IPv4 vs IPv6 Differences
A detailed comparison of IPv4 and IPv6 across address space, headers, security, and features.
IPv4 vs IPv6 at a Glance
| Feature | IPv4 | IPv6 |
|---|---|---|
| Address length | 32 bits | 128 bits |
| Address count | ~4.3 billion | ~340 undecillion |
| Notation | Dotted decimal (192.168.1.1) |
Colon hex (2001:db8::1) |
| Header size | 20–60 bytes (variable) | 40 bytes (fixed) |
| Checksum | Yes (in header) | No (delegated to upper layers) |
| NAT | Widely used | Not needed |
| IPsec | Optional | Built-in |
| Auto-config | DHCP | SLAAC + DHCPv6 |
| Broadcast | Yes | No (multicast instead) |
Address Space
IPv4's 4.3 billion addresses were exhausted in 2011 (IANA) and continue to be depleted at regional levels. IPv6's address space is essentially unlimited for practical purposes — you could assign trillions of addresses to every human on Earth.
Simplified Header
IPv6 has a fixed 40-byte header compared to IPv4's variable-length header. IPv6 achieves this by:
- Removing the header checksum (upper layers handle this)
- Removing fragmentation fields (handled by source, not routers)
- Using extension headers for optional features
This fixed header allows routers to process IPv6 packets more efficiently.
No More NAT
IPv6's vast address space eliminates the need for NAT. Every device can have a globally unique address, enabling true end-to-end connectivity. This simplifies peer-to-peer applications, VoIP, and IoT deployments.
Built-in Security
IPv6 was designed with IPsec (IP Security) as a mandatory feature, providing authentication and encryption at the network layer. While IPsec can be used with IPv4, it's optional.
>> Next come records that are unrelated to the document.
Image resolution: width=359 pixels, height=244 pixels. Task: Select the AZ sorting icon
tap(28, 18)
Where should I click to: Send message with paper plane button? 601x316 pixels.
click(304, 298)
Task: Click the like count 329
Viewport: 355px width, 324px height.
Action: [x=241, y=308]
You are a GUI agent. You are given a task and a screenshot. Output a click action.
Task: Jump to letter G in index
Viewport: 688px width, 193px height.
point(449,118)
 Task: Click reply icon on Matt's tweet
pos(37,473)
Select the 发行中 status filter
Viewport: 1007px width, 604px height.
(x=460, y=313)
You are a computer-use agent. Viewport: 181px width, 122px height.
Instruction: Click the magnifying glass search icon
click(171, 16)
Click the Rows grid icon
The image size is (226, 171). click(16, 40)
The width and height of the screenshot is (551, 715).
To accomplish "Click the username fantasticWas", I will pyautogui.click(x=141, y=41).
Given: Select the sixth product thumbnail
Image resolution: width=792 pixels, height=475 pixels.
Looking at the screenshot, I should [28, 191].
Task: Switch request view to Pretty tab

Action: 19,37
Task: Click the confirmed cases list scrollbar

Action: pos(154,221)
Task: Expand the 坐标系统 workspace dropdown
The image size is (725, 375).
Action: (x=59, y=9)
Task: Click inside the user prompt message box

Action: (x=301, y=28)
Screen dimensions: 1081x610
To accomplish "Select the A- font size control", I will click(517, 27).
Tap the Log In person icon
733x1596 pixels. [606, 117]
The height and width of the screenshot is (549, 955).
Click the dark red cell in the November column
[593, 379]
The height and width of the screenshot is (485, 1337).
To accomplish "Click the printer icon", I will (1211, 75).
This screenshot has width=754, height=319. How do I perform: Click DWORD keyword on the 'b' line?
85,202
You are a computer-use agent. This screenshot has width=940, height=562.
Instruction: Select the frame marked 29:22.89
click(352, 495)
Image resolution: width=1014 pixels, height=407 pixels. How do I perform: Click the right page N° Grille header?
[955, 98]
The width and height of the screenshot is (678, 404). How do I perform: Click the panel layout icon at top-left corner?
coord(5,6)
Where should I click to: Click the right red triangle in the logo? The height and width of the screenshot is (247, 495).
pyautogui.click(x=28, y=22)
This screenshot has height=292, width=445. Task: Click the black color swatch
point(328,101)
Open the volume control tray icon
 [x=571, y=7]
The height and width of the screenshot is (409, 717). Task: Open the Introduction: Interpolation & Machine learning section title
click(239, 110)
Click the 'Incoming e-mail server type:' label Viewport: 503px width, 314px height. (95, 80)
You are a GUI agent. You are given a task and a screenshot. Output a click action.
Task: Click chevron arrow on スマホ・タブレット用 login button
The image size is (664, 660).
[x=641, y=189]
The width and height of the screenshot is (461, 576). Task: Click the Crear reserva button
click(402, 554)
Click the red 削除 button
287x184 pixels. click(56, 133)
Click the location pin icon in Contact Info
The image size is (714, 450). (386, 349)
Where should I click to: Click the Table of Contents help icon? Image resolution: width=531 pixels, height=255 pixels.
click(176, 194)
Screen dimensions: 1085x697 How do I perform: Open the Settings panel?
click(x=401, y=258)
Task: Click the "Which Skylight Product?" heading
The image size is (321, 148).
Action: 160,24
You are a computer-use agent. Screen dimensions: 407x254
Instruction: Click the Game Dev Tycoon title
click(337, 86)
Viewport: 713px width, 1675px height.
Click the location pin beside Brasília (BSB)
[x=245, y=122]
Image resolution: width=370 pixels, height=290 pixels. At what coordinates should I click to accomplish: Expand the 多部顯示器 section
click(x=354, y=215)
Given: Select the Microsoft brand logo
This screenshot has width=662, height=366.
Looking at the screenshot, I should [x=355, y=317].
Auto-Configuration (SLAAC)
SLAAC (Stateless Address Autoconfiguration) allows IPv6 devices to configure their own addresses without a DHCP server:
- Device generates a link-local address (
fe80::...) - Device sends a Router Solicitation
- Router responds with network prefix
- Device combines prefix with its interface identifier
Multicast Instead of Broadcast
IPv6 replaces broadcast with multicast and anycast:
- Multicast (
ff02::1) — Sends to a group of interested devices - Anycast — Sends to the nearest member of a group
This reduces unnecessary traffic on the network.
Current Adoption
As of 2025, approximately 40-45% of internet traffic uses IPv6 globally, with some countries (India, Germany, USA) exceeding 50%. The transition is ongoing but slow — many networks still run dual-stack (both IPv4 and IPv6).